The Viticulture Trail Sign Program will be an effort to boost the profile of the state’s growing wine industry by constructing more road signs that point motorists to nearby vineyards, many of which are in rural areas.
“Most of our wineries, they’re hidden gems. You have to go and look to find them,” said Tom Cosentino, executive director of the Garden State Wine Growers Association. “But if you can help guide the people into those tasting rooms, they’re going to keep coming back.”
According to Cosentino, there are around 50 wineries in New Jersey, but many of them do not meet the criteria for having a sign constructed on state roads, which includes being open five days per week.

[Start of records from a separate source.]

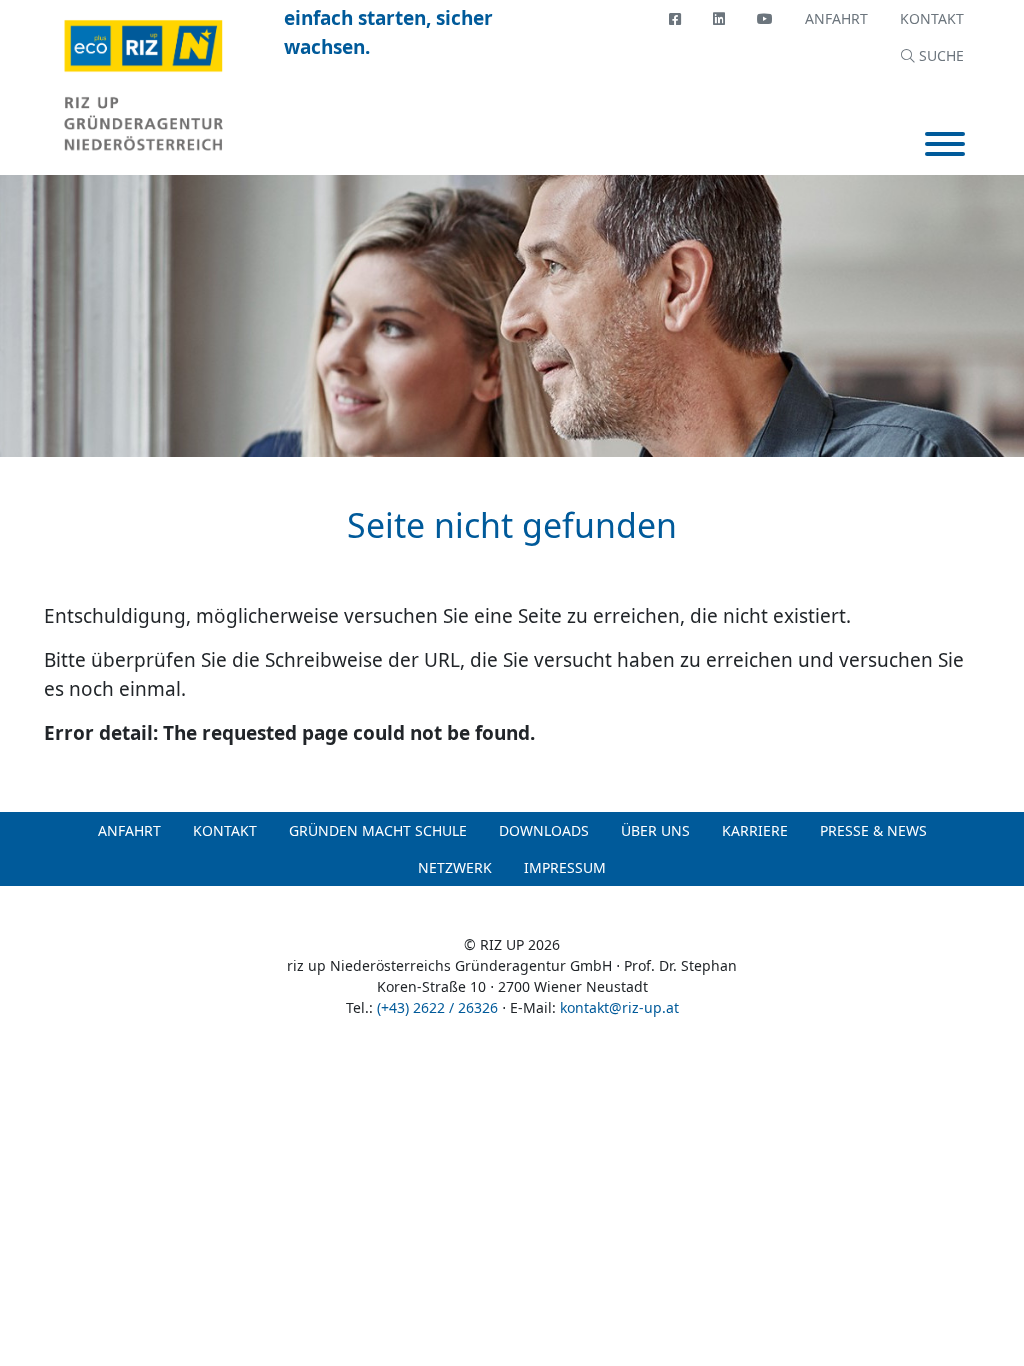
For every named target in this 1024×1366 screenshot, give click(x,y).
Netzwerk (455, 867)
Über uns (655, 830)
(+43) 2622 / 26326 (437, 1007)
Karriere (755, 830)
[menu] (945, 146)
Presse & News (873, 830)
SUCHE (939, 55)
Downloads (544, 830)
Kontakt (932, 18)
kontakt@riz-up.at (619, 1007)
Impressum (565, 867)
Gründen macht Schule (378, 830)
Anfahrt (836, 18)
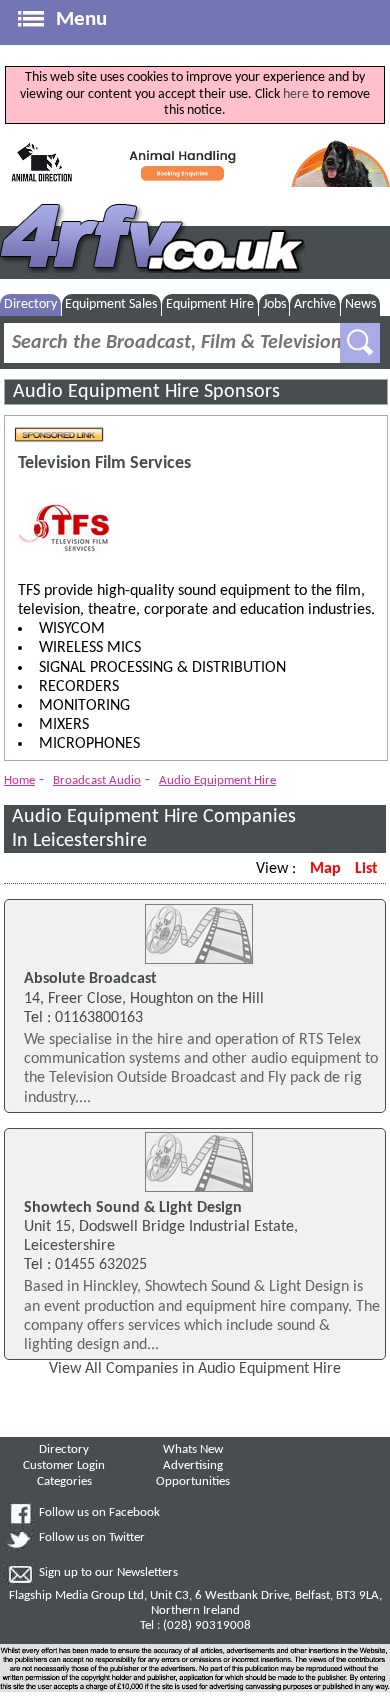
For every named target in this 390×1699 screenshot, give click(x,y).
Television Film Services (104, 463)
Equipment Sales (111, 304)
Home (19, 780)
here (296, 94)
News (360, 304)
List (366, 869)
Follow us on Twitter (92, 1538)
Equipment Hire (210, 304)
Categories (64, 1482)
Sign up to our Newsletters (108, 1573)
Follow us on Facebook (99, 1513)
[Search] (360, 343)
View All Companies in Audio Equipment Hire (195, 1369)
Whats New (193, 1450)
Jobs (274, 304)
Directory (30, 304)
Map (325, 869)
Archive (315, 304)
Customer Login (64, 1466)
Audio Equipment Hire (217, 780)
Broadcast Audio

Winery owners said a state-sponsored boost to the Garden State’s wine industry would be a boon for business.
“If there was a sign up that said Working Dog Winery, 2.3 miles with a little arrow, it would just open up a whole new avenue of customers for us,” said Mark Carduner, one of the owners of the Robbinsville-based winery.
Working Dog, in Mercer County, sits just steps from the New Jersey Turnpike but more than three miles away from the nearest Turnpike exit.
State officials said the details of the new program were still being worked out, but that the overarching goal was to increase the marketing of all New Jersey wineries, regardless of their location.
“Some of them are tucked away in some beautiful and scenic places in New Jersey,” said New Jersey Secretary of Agriculture Douglas Fisher. “There are others that are on much more traveled roads.”